This is my first use of this system - I will check on Wednesday to see if the queen has laid eggs in the cups and try to estimate their age. I have put together my cell builder with a cloak board - for the time being the metal partition is not installed. We had (I'm undertaking this project with two friends) 10 frames with various amounts of brood in the top box - set that up yesterday (Saturday.) It will be replenished at the time the cups are added. We will probably use this as a finisher as well. If we get any queens from this first experiment we will be pleased.

There is an e-book by Grant G that describes making the Nicot system work (better than the directions) Have you looked at it? As I recall I downloaded it from Amazon onto my Kindle - the cost was minimal.


----------



## WBVC (Apr 25, 2013)

Thank you..no I have not seen thee book but will look for it.
I had wondered if one was to leave the front off the cage for it to get polished...now I have then answer..the workers fit in.

I guess the front will need to be lifted off to release the Queen.

How did you hang the Nicot cage in the super?

I also wonder why they have so many cups in the cage?

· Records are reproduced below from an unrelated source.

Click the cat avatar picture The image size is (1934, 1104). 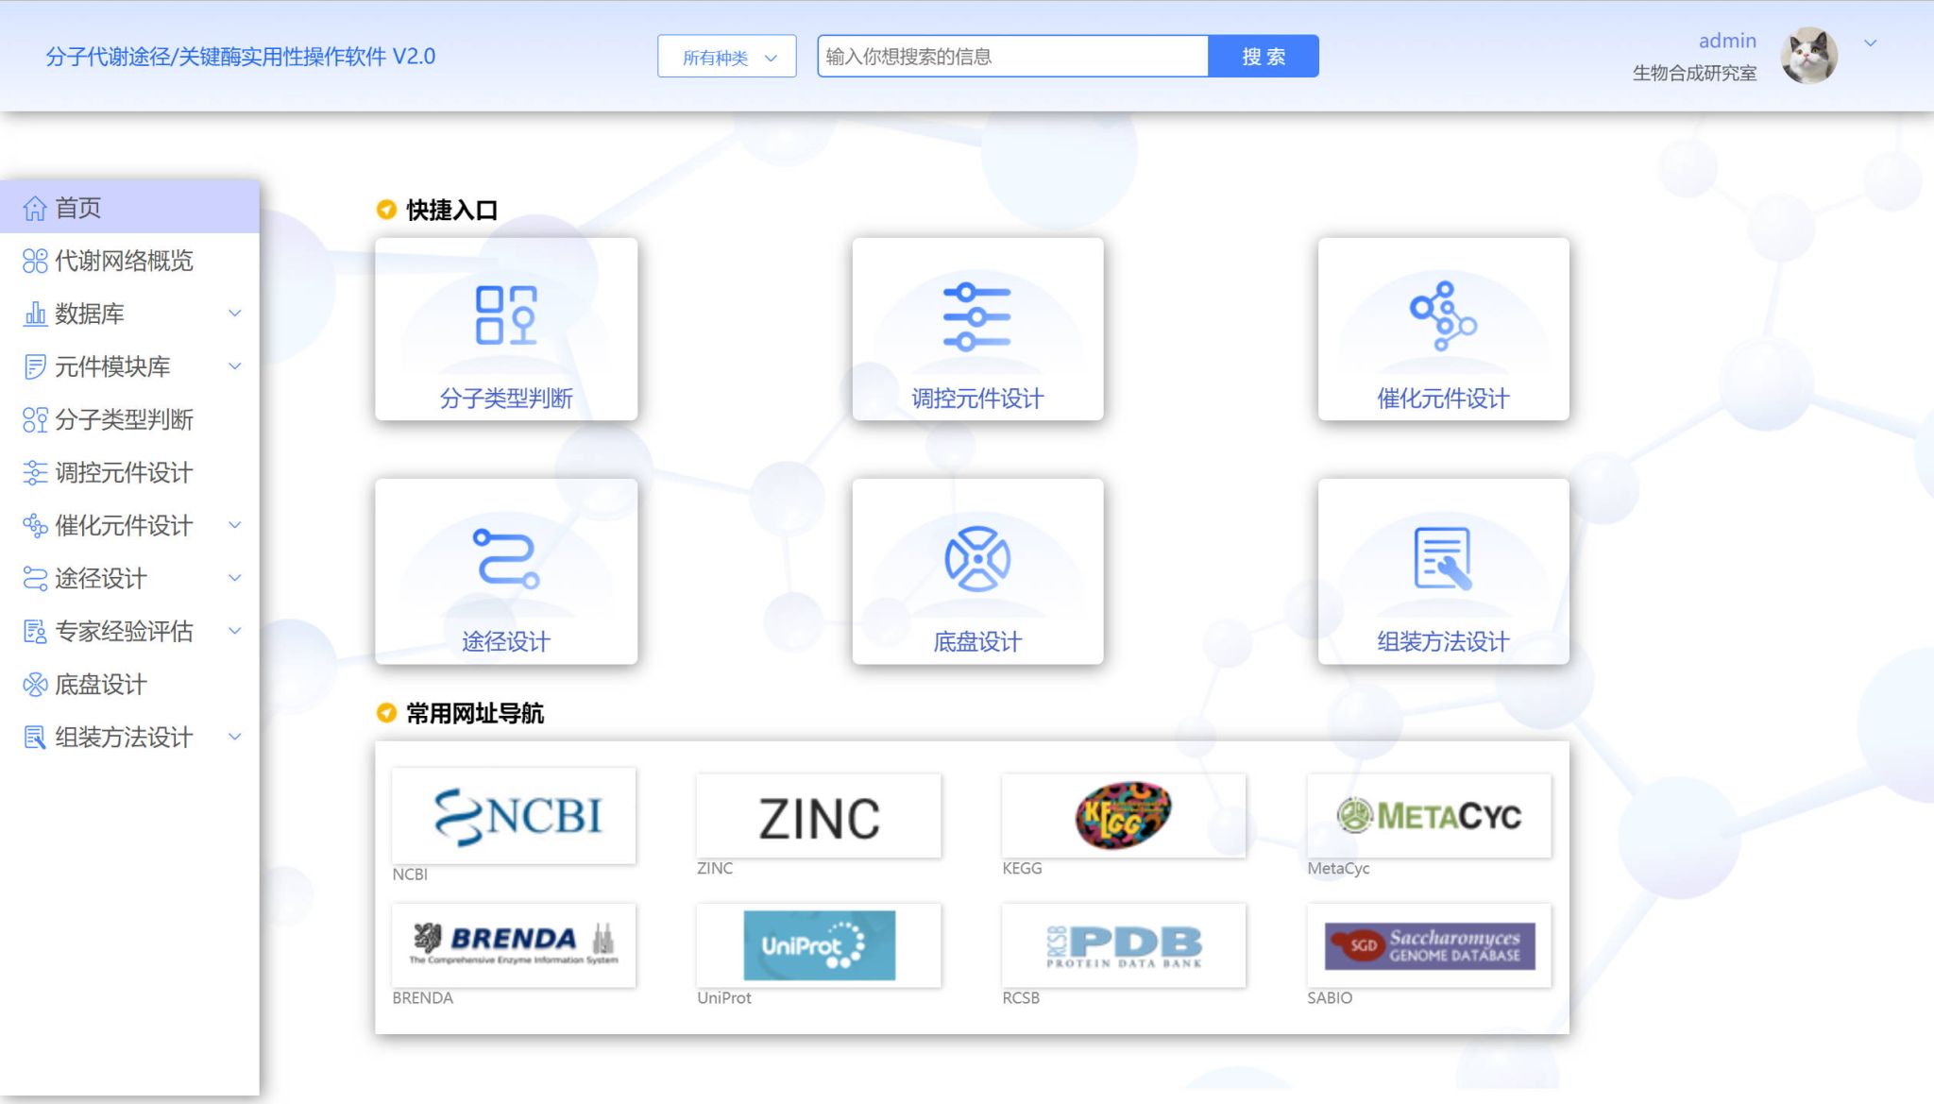(1808, 57)
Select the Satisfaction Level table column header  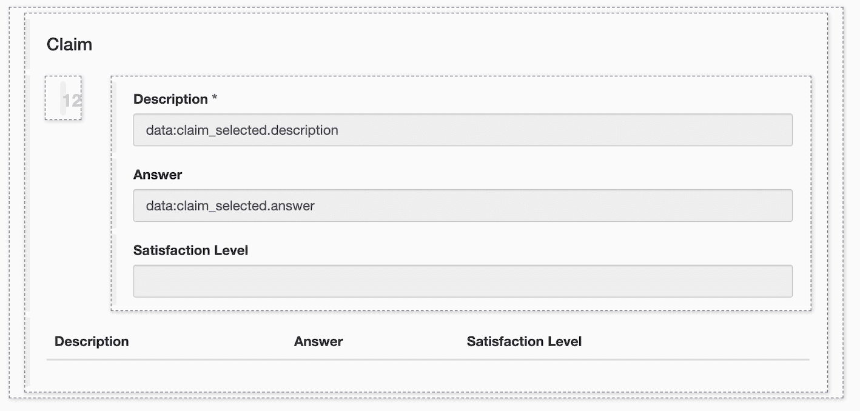[524, 341]
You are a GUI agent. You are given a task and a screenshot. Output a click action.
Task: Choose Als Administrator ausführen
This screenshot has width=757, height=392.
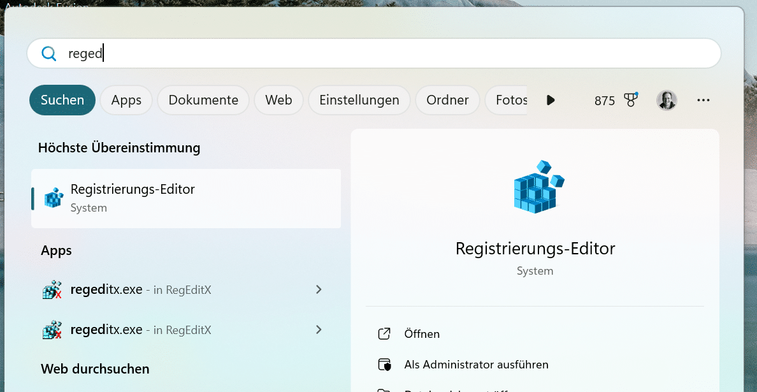tap(476, 365)
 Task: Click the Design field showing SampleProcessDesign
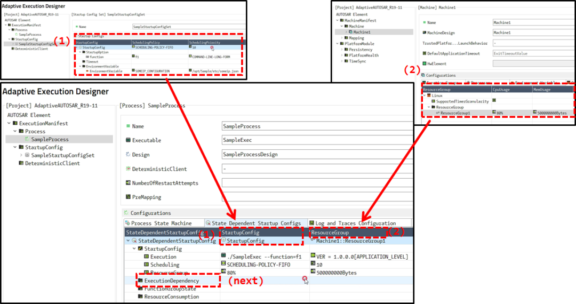click(x=317, y=155)
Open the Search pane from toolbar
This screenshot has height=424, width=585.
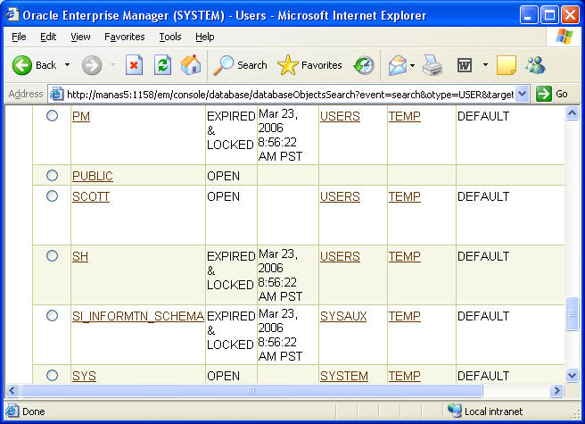240,65

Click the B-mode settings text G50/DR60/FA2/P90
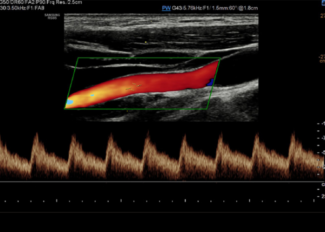[x=23, y=2]
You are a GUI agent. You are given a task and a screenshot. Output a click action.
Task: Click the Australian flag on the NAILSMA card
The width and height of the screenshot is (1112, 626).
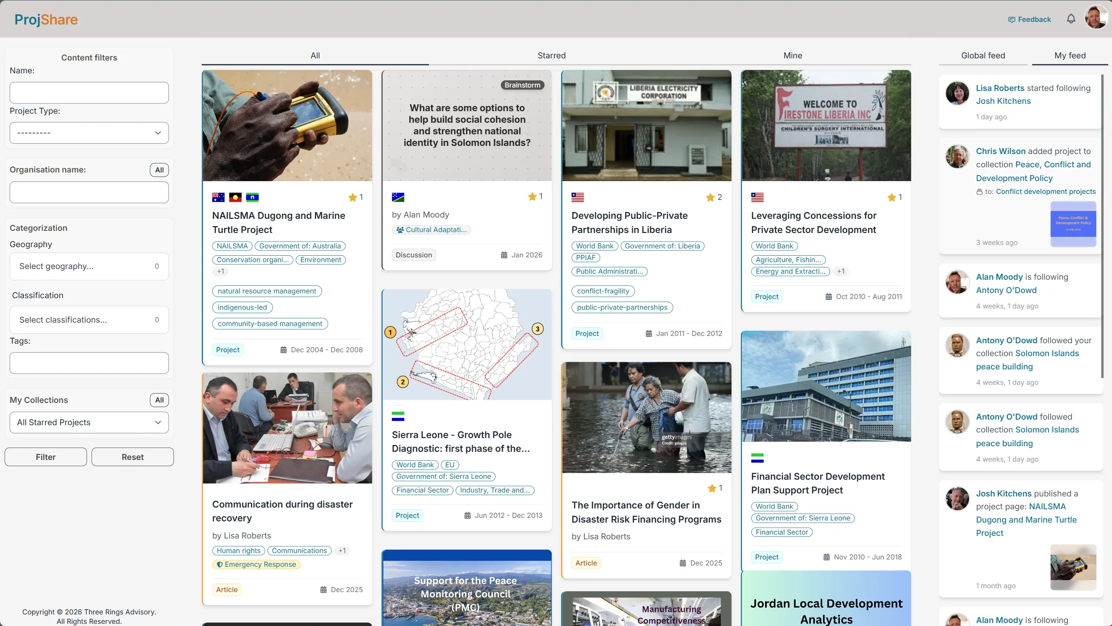coord(218,197)
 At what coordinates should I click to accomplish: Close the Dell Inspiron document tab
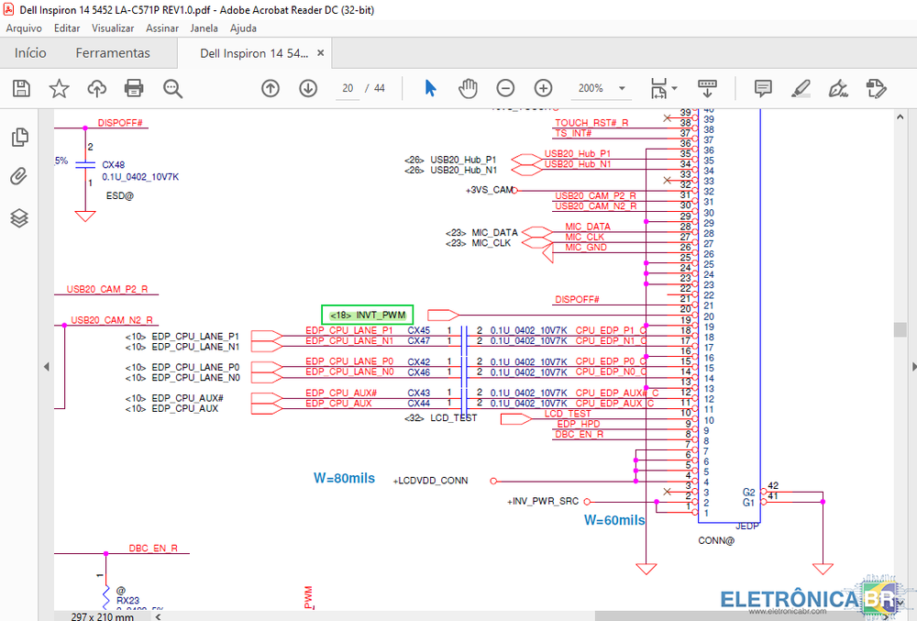tap(321, 53)
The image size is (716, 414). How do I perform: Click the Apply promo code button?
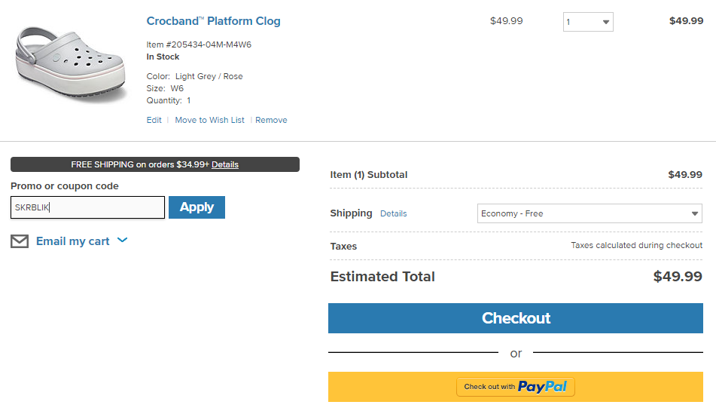coord(197,207)
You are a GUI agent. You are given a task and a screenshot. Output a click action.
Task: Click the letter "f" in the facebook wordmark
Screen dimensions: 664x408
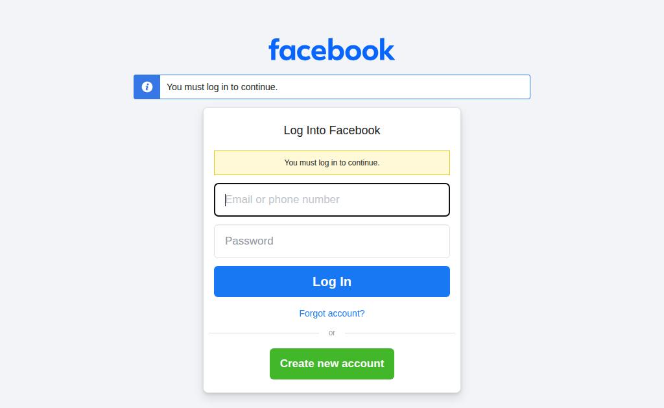(274, 49)
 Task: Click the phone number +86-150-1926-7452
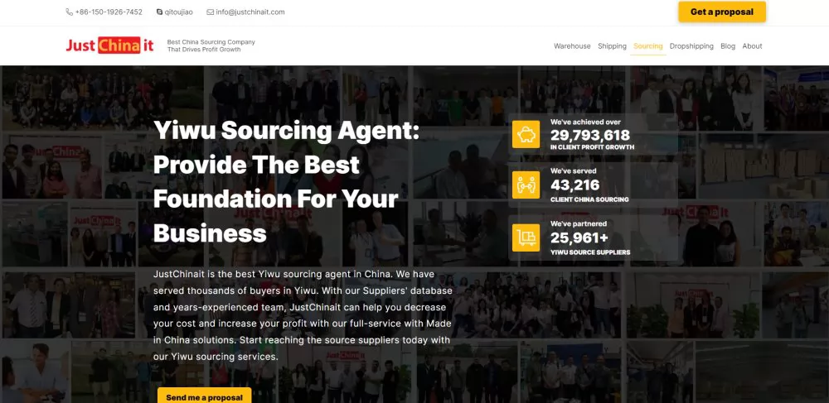[x=109, y=12]
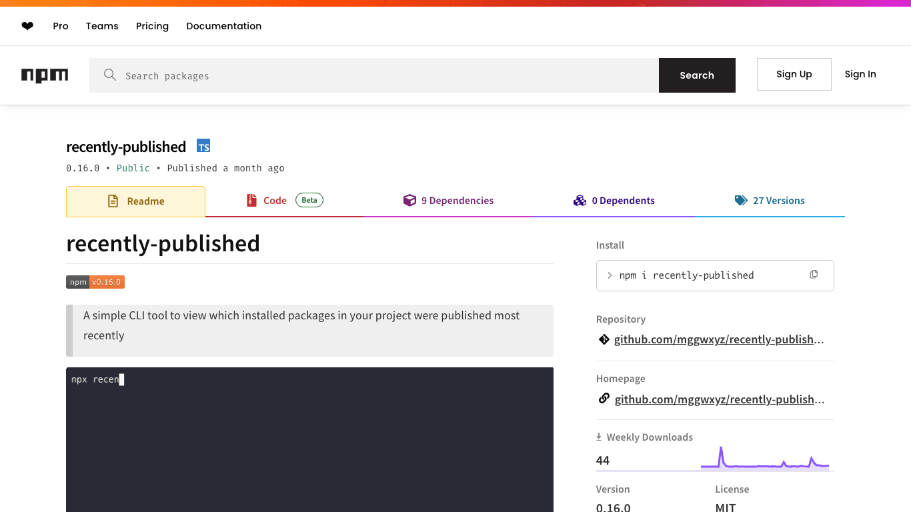Copy the npm install command
The width and height of the screenshot is (911, 512).
[814, 275]
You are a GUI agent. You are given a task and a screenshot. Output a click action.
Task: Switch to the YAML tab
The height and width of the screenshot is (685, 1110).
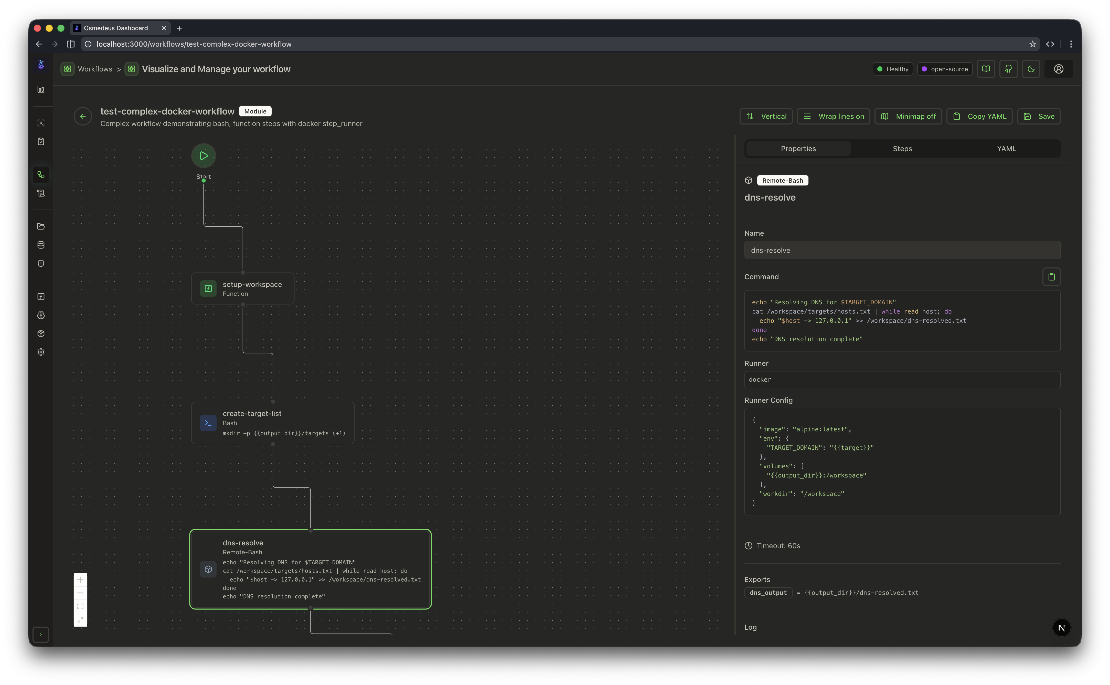[x=1006, y=148]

Do you think folks actually can handle over 100 Queen cups at a time ?

How many do you hope to set up? Do you have lots of mating nucs set up? I don't have much extra brood, stores and drawn comb to give to a lot of nucs.

Please post how things go.


----------



## Shelbee (Mar 26, 2012)

Please post pics as you go.
Thanks


----------



## Andrew Dewey (Aug 23, 2005)

I will post pictures when I visit them next.

I placed all the cups - While I have no need or desire to make that many queens from reading it seems at least at first the queen is extremely reluctant to lay in a Nicot cage and one has to get the cage to smell like it belongs in the hive.

You won't need to take the cover off to get the queen into the cage. There is a plug over a hole - remove the plug instead. Once I've harvested what cups I intend to I will free the queen. I will probably leave the cage (with plug installed) in a super on top of the donor hive in order to have it get thoroughly bee smelled. I want the rest of the frames drawn out too. (Nicot cages go in a medium frame - I hadn't used mediums before and so didn't have any well used supers with drawn comb. The bees will just have to start from scratch and draw out all the frames.)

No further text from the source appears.